Sergey Vladimirovich Dvortsevoy (born 1962) is a Kazakh filmmaker of Russian origin. His 2008 feature film Tulpan, was Kazakhstan's 2009 Academy Awards official submission to Foreign Language Film category.

== Early life ==
Dvortsevoy worked as an aviation engineer. He also worked for nine years as a radio engineer at Aeroflot; before studying film in Moscow in the early 1990s. His films immediately garnered international acclaim, receiving prizes and recognition at festivals around the world, including the nomination of Bread Day (1998) for the prestigious Joris Ivens Award at the Amsterdam International Documentary Film Festival.
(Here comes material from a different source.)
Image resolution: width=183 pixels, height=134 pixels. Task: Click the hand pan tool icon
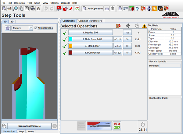click(4, 126)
The following year, his work was presented at the Robert Flaherty Film Seminar, an institution dedicated to Flaherty's adherence to the goal of seeing and depicting the human condition. Dvortsevoy's documentaries are committed to observational filmmaking. His subjects are people living in and around Russia in transition—try in their individual ways to eke out an existence.

== Career ==
Tulpan was Dvortsevoy's first fiction film and was nominated for the 2009 Asia Pacific Screen Awards for Best Feature Film (which it won) and Best Achievement in Directing.
The Findling Award was given to him for his first film Schastye.

==Filmography==
- Paradise (1996)
- Bread Day (1998)
- Highway (1999)
- In the Dark (2004)
- Tulpan (2008)
- Ayka (2018)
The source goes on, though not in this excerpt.